I'm fine with that, agree with it even, but if you feel that way, why on earth would your car sport a bumper sticker advertising the fact? Not mine, though plenty of my day at the beach will remain at the beach.
Why go? Let's see, city swelter versus ocean breezes and surf? A willing partner and a forecast of 102 degrees made it a no-brainer.
Most topical bathing suit spotted: the Confederate flag bikini on the woman behind us who used f*ck every third word, including to her young children. A class act, we got the feeling she was making a statement about South Carolina.
Collecting on a bet: Looking around at the moderately crowded beach when we arrive at 11:30, I place a wager that we'll outlast 80% of the people around us. At day's end, with 95% of beach-goers gone, I win and he pays up.

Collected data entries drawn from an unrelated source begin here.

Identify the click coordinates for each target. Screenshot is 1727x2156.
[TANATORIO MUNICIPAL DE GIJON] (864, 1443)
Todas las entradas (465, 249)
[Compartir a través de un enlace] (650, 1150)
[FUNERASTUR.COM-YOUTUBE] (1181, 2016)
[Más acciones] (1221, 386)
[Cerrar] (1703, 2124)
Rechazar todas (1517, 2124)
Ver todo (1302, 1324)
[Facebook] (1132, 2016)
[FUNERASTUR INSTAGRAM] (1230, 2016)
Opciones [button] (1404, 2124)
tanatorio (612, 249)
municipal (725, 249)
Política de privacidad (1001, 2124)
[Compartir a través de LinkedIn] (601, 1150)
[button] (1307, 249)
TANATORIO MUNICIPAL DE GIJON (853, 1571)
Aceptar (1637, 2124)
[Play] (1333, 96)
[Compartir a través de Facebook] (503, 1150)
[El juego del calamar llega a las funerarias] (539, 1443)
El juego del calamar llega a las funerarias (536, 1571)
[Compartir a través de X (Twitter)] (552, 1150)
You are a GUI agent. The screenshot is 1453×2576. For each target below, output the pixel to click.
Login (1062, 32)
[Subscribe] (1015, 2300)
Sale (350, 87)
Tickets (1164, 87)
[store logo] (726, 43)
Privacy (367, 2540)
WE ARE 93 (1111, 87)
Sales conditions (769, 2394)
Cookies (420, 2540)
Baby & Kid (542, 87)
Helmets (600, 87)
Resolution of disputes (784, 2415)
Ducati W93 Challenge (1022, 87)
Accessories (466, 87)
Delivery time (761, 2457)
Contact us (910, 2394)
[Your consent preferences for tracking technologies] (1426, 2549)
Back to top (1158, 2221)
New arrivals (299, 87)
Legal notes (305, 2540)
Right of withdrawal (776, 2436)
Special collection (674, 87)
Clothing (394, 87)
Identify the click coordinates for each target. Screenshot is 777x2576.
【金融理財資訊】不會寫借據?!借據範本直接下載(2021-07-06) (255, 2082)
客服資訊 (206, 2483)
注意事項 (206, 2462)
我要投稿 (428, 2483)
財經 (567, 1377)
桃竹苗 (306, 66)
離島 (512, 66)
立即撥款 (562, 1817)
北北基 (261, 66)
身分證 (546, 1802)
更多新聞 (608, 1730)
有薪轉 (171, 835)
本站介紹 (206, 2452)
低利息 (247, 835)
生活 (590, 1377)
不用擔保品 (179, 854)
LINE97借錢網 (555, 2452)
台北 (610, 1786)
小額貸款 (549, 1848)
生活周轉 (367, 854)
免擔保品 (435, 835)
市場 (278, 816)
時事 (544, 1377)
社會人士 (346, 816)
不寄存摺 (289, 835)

Best music overheard: It's a tie between the Hooters' "And We Danced," which was playing at the market when we went to get watermelon to complement our fish tacos and bean burritos scored at Bandito's Taco stand just across the beach road and Hendrix's "Foxy Lady" playing at the Sandbridge Island Restaurant, where it was karaoke Tuesday.
Understatement of the day: Heading down to the surf after setting up camp, a man coming out of the ocean shook his wet head in my direction and smilingly tells me, "It's cool but it's delicious!" All that registered was delicious.
Cinematic anniversary moment: Mid-afternoon, we're deep in our books, contemplating yet another dip in the ocean when the nearest lifeguard blows her whistle in alarm mode, gesturing for everyone to get out of the water. People rush to shore yelling, as if it's a scene from "Jaws," appropriate since this week is the 40th anniversary of its release. Actual cause: sting rays. Yawn.
Benefits of delay tactics: I use the heat as excuse to begin my walk late in the day - 5ish - and then find it so refreshing walking in the surf that I'm gone an hour and a half, returning as the late afternoon sun is deepening the ocean's blues and greens and the shadows on the beach. I adore the color spectrum of happy hour.
Curtsying in the sand: Along the way, a man waves to me from his beach chair. On my return trip, he stands and bows from the waist as I pass.
No, it's not a mirage. I spot what appears to be a beagle frolicking in the surf but know perfectly well that beagles are not water dogs. Sure enough, when I get closer I find a woman and her beagle far enough out that only her tail and nose are above the foam. The dog's, that is.
Amazed because my beagle only entered the surf when he thought I was in grave danger, this dog's owner says her beagle loves the ocean and I am witness to it. "She's a weird beagle," she confides. All beagles are weird in some way, I assure her. It's just the beagle personality.
For the next hour, we watch in fascination as this beagle chases a ball (what?), ducks under waves and general breaks every beagle/ocean rule known to nature. This alone would have made my day.
We stay through sunset, our chairs at the water's edge because it's low tide and we want to absorb every bit of beach we can before heading home.
Final thought on returning with bits of Pungo attached: It's probably just me, but I find few things as soul satisfying as the pleasures of a day that results in me being covered in sweat, sand and salt. Delicious.